The Spanish state supports businesses via the Government financing agency, the Instituto de Crédito Oficial (ICO).
Recently, the tourism sector was struck hard by Thomas Cook ceasing business and the Government made available loan guarantee facilities enabling banks to offer favourable terms to their customers.
On 26 March new ICO loans were published to cover all businesses generally affected by Covid-19, in line with the Real Decreto-ley 8/2020, 17 March.
Nature of ICO loans
Usually these loans can be for any business purpose.

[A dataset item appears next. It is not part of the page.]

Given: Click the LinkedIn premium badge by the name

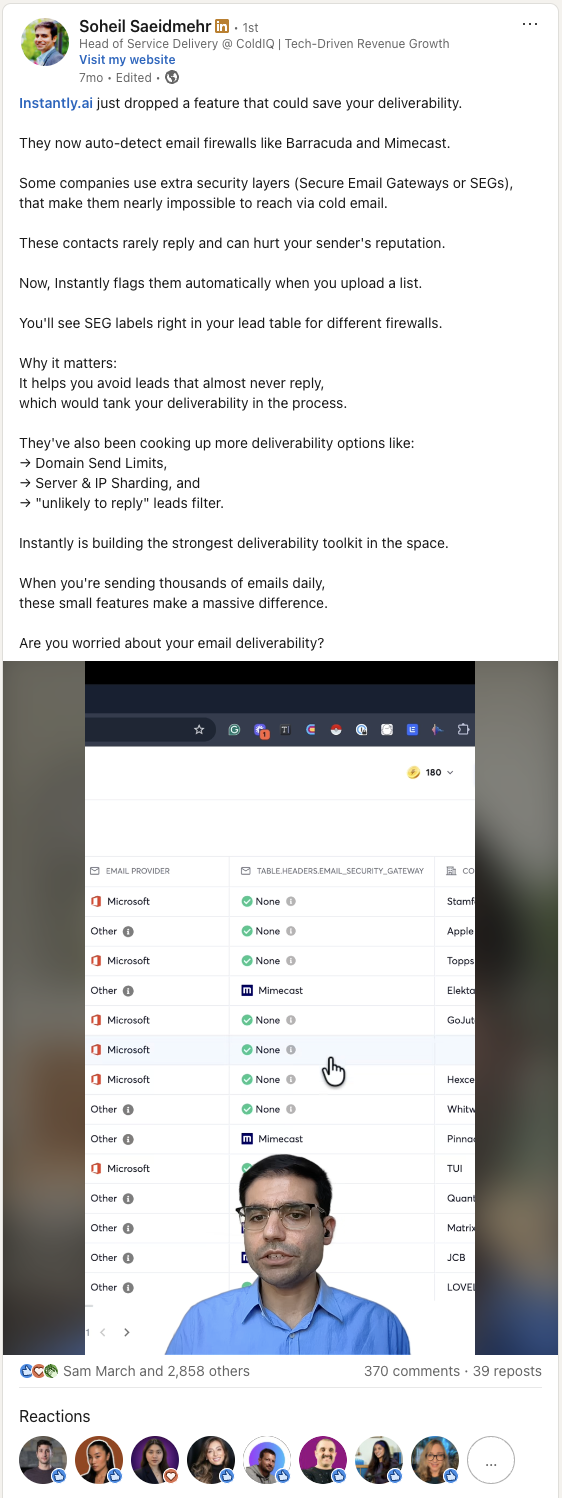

However, in relation to the Covid-19 crisis, the majority of loans will be needed to cover short term cash flow problems caused by a sharp drop in business income. Many businesses costs are fixed, e.g. rent, salaries, utilities, which may need to be financed in the short term, until business income recovers.
Format of loans:
- ICO finance can be in the form of a fixed term loan, a credit policy (a variable loan facility), leasing for vehicles and other assets.
- To manage cash flow during the Covid-19 crisis, many businesses will opt for a credit policy as the loan can be drawn down and repaid, as required by the day to day cash needs of the business. At the end of the credit policy period, typically one year, it can either be renewed or converted into a fixed term loan. Banks tend to prefer conversion into a fixed term loan.
- Fixed term loan repayments can be between one and twenty years, with a capital repayment holiday of up to four years for long term loans. Repayments are typically monthly or quarterly.ICO finance can be in the form of a fixed term loan, a credit policy (a variable loan facility), leasing for vehicles and other assets.
- Interest rates can be fixed or variable. Banks charge between 2% and 5% (according to the ico.es website) but Covid-19 loans are expected to have a maximum rate of 1,5% TAE, including the bank’s opening commission.
- The total loan limit for the ICO Covid-19 ‘linea’ is 1,5 million euros. Past experience shows that most ICO loans are below 25.000 euros but no minimum is mentioned by the regulations, leaving the banks to decide on this. The point here is that small businesses should not be put off from applying for a loan.
Given that the state is guaranteeing up to 80% of the bank’s loan to a business, the bank should not require security over assets, although they will usually require director/shareholder personal guarantees.
Applying for a loan
Any bank will consider granting a loan although, it makes sense to approach the bank that the business normally uses for its day to day business.
The bank will require:
- A completed application form or letter, that contains the reasons for the business requiring the loan and explaining how the business will repay it. Also required will be a description of the steps taken to mitigate the effects of the Covid-19 crisis, e.g. ERTE for employees (see this link), negotiations with suppliers to defer payments including rents, negotiations with financiers to delay loan repayments, and finally, an analysis of how the business will cope if the crisis lasts many months.
- For companies, copies of recently filed tax declarations including the 2018 corporation tax (M200 filed in 2019) and the 2019 IVA (M390 filed in January 2020). Possibly also the 4 quarters IVA declarations for 2019 (M303).
- For the self-employed, all four quarters of the 2019 income tax declarations (M130) and the 2019 IVA (M390). Possibly also the 4 quarters IVA declarations (M303).
- Personal income tax declarations for 2018 of the owners/directors (M100). These will give the bank a view of the status of the owners of the business.
The Covid-19 ICO loan facilities can be applied for up to 30 September 2020 but bear in mind that they will be granted on a first come, first served basis.